======== Passage given
# Non-Local Means for Image Denoising using CUDA

### Theodoros Katzalis 9282, Filosidis Stavros 9456

Parallel & Distributed Systems @ ECE AUTh

### **Abstract**

**Image denoising** is a heavily studied field in computer science, with methods varying from simple blurring convolutions to neural networks. **Non Local Means** is a widely used algorithm for image denoising. It is assumed as computationally expensive and not a strictly serial task, thus a great opportunity for parallelism.

For our analysis, the basic principle of this algorithm is to calculate the new filtered pixel with a **weighted average** of all the pixels. The weight of two pixels is determined by the euclidean distance of their patches. The euclidean distance is also weighted, applying a gaussian patch, to emphasize the values of the center rather than the edges of the patch.
================
======== Data excerpts
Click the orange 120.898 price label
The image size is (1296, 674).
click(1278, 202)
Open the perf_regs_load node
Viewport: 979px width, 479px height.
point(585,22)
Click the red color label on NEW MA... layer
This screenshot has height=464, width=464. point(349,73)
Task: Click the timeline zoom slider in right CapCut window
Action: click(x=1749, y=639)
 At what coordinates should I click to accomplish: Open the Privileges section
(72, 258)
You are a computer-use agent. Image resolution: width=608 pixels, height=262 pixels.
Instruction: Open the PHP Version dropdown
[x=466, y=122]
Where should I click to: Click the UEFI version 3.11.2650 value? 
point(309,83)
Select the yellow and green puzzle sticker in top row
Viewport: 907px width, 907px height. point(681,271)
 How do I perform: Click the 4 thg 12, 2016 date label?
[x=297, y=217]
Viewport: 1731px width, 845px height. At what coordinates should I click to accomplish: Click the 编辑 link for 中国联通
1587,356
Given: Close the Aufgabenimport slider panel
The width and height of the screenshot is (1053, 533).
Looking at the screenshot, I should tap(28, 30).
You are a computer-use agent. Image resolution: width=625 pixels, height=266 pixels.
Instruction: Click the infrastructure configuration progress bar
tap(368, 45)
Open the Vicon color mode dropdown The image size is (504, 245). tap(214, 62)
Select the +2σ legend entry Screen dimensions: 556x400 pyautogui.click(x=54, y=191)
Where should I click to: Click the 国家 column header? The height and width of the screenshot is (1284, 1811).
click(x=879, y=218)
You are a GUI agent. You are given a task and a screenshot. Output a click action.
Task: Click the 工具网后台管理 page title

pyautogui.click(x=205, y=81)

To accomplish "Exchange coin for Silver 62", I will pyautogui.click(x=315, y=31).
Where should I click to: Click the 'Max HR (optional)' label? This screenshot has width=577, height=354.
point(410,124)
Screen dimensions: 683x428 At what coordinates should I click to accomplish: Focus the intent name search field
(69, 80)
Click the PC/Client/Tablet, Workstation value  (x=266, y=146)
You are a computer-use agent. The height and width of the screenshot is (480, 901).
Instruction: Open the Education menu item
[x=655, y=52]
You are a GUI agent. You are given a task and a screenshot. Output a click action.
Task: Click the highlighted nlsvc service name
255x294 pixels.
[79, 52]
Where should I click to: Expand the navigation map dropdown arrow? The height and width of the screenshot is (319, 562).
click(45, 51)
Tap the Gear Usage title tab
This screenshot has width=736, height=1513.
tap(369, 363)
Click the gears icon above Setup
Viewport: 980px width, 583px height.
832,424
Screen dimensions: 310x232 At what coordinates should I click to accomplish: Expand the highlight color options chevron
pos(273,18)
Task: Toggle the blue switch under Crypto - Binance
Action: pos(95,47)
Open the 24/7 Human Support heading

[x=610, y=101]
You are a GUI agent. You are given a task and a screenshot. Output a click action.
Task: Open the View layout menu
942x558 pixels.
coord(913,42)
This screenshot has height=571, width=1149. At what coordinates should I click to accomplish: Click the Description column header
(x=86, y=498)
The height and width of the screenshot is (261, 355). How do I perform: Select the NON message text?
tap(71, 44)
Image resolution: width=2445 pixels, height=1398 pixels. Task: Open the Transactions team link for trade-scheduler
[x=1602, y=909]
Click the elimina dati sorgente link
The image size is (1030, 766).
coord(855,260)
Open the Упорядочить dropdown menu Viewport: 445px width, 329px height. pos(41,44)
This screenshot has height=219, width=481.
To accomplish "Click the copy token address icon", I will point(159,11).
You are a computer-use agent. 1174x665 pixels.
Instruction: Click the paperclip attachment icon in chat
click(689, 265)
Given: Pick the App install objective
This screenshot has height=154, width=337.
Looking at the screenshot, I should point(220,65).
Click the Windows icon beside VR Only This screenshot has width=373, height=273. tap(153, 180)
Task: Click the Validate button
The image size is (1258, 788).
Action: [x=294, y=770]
================
- [Written exercise 1]:
In the write-up on Non-Local Means image denoising with CUDA, what determines the weight of two pixels?
- [Written exercise 2]:
Can you continue the write-up on Non-Local Means image denoising with CUDA, picking up right after its final sentence?

- [Final answer 1]:
The euclidean distance of their patches.

- [Final answer 2]:
We represent three implementations of this algorithm. The first version (v0) that utilizes only one **CPU** core and performs the task in a serialized manner, the second version (v1) that introduces parallelism using **CUDA** with an *NVIDIA GPU* (*Tesla T4 Offered by Google Colab*) utilizing only the **global/unified** memory, and finally the third version (v2) that is an optimized CUDA algorithm making use of **shared memory**.

We will attempt to show the performance difference between the versions as well as the actual results of the denoising using that particular method. All the code and scripts used can be found in this Github repo.

# 1 Algorithm

Contrary to *Local Means*, *Non-Local Means* calculates the average of all the pixels in an image, weighted with the similarity value with respect to the reference pixel. This way more details are preserved, since we are not simply blurring the image in each local pixel neighborhood.

The method relies on finding similar such "neighborhoods" across all the image and calculates the denoised one like so:

$$\hat{f}(\mathbf{x}) = \sum_{\mathbf{y} \in \Omega} w(\mathbf{x}, \mathbf{y}) f(\mathbf{y}), \qquad \forall \mathbf{x} \in \Omega$$
 (1)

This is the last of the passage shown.